WORK ITEM: Repeat exactly the line that contains "1249x1067 pixels. How" and every line after it, down to the last line of the entries below. Do not include pictures.

INFORMATION:
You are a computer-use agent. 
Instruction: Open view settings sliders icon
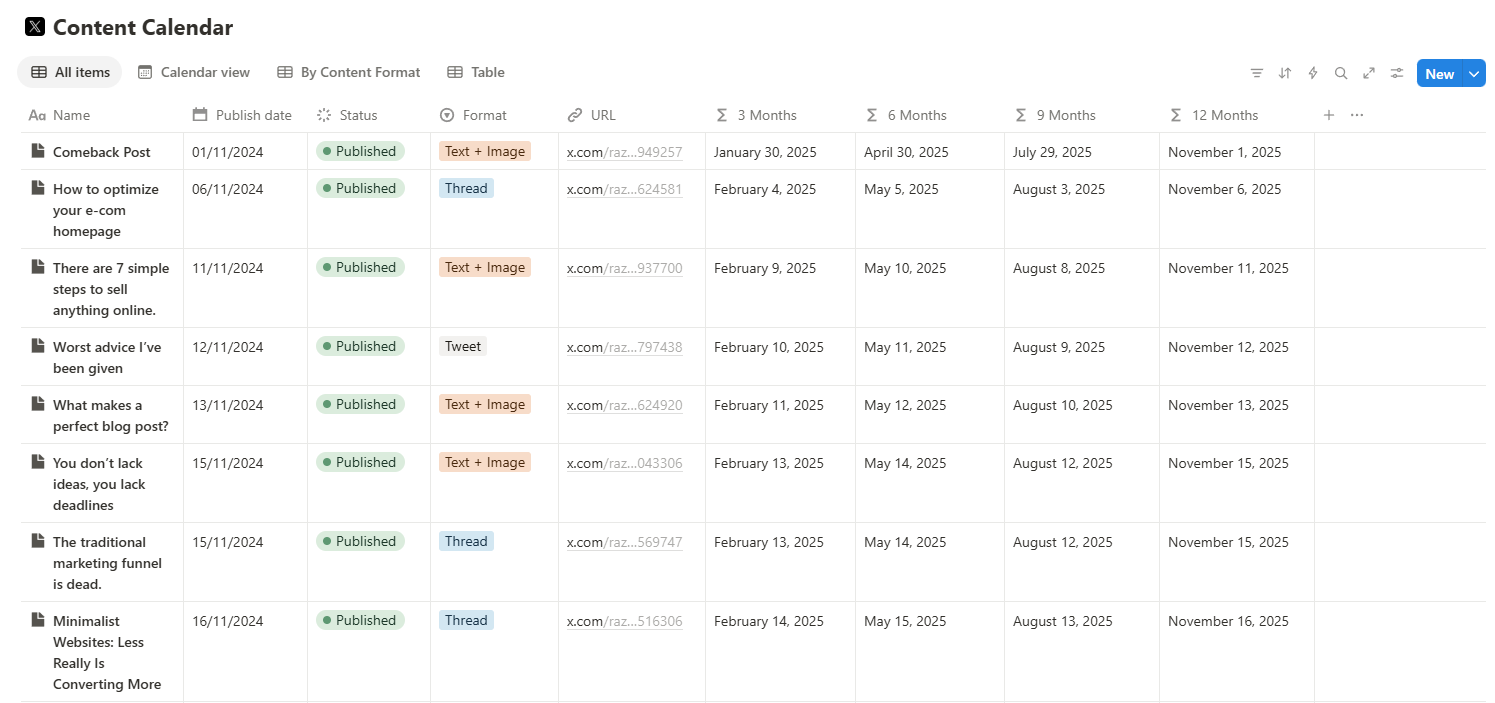[1397, 73]
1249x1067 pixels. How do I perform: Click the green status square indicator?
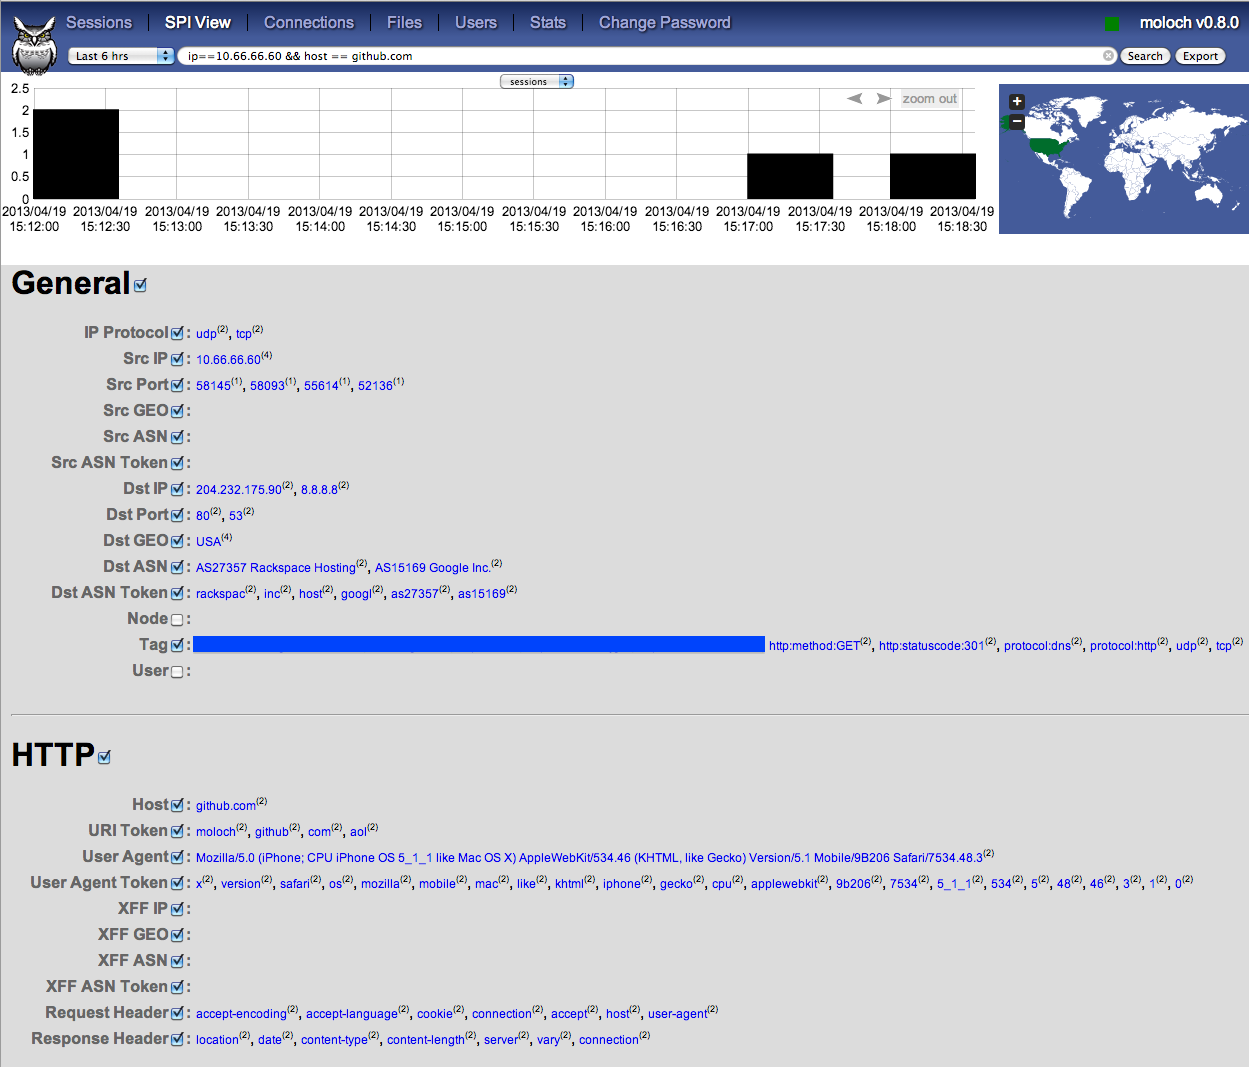(1112, 24)
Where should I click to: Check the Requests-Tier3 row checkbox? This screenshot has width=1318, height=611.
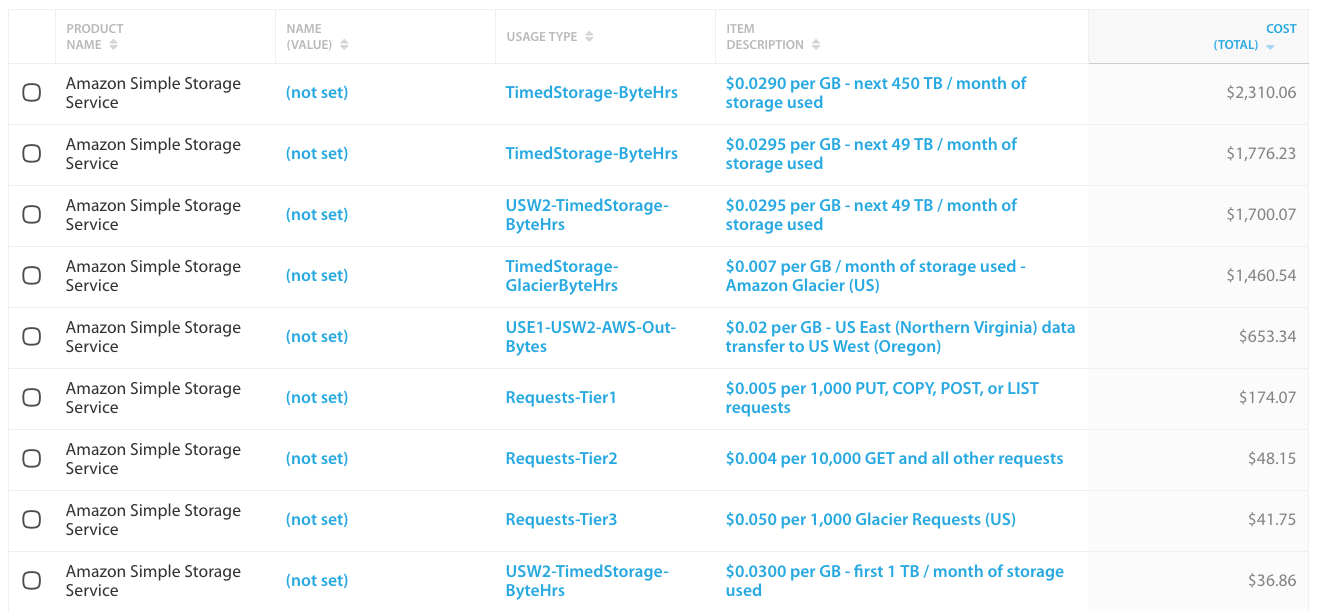[31, 519]
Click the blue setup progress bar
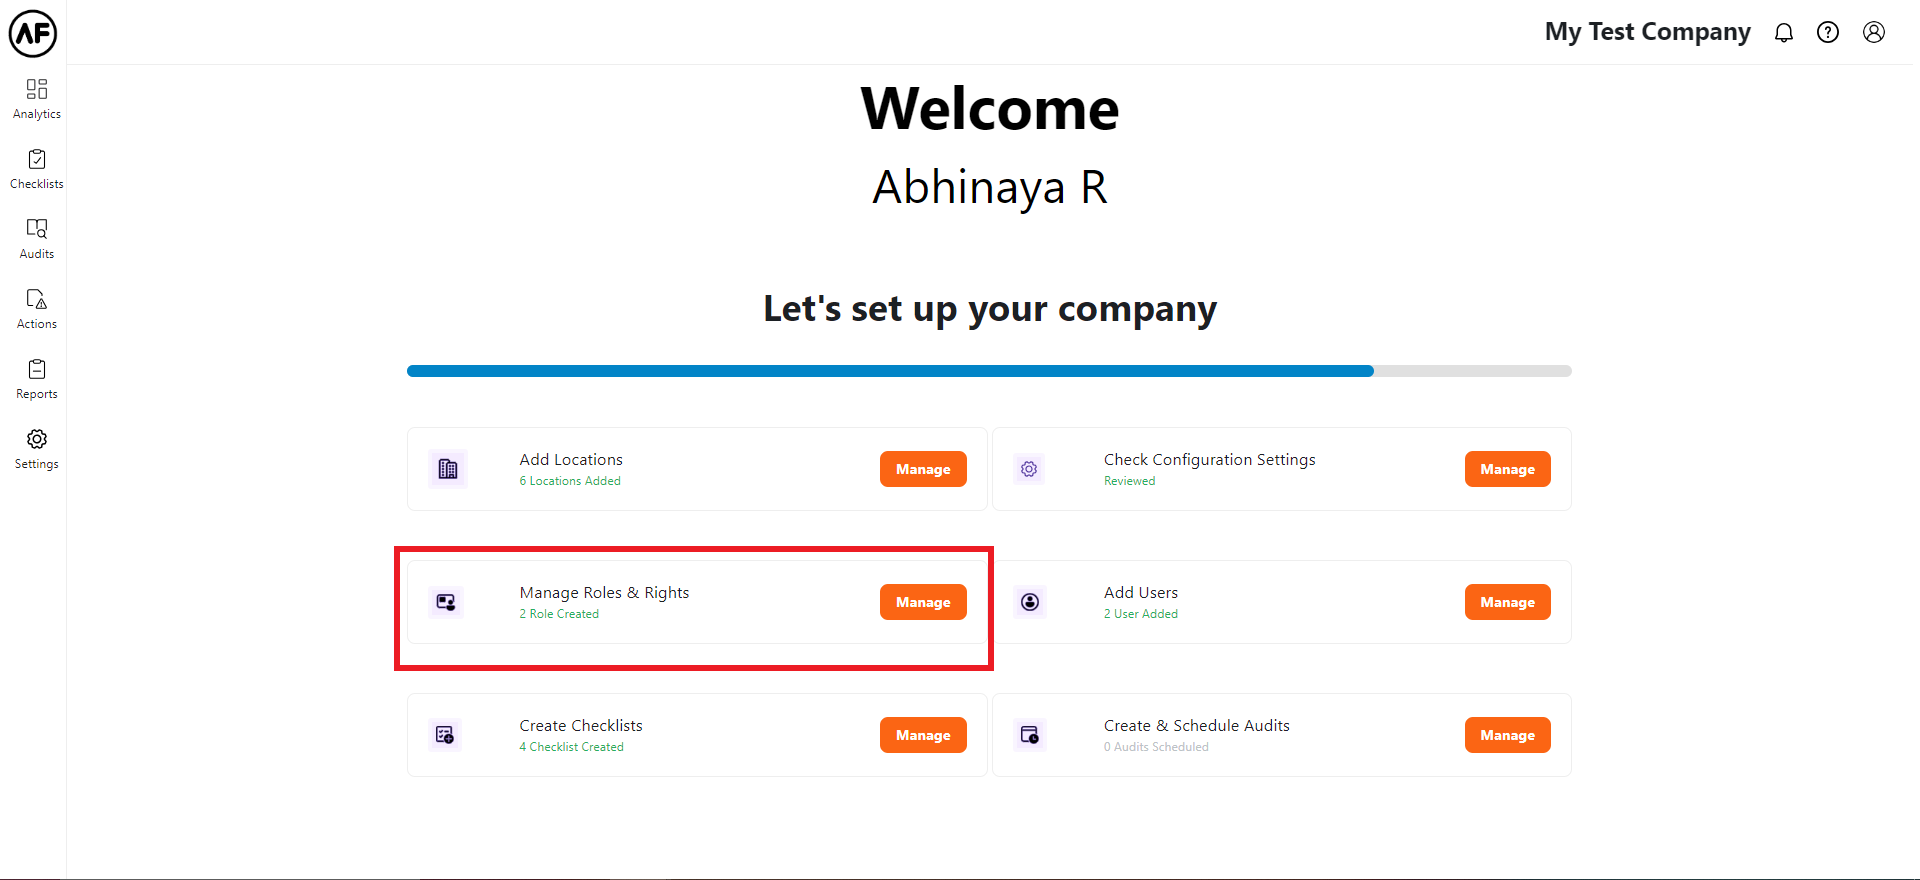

SOLUTION TO THIS PROBLEM:
1249x1067 pixels. How do I perform: Click the green status square indicator?
(1112, 24)
Where should I click to: Check the Requests-Tier3 row checkbox? This screenshot has width=1318, height=611.
[31, 519]
Click the blue setup progress bar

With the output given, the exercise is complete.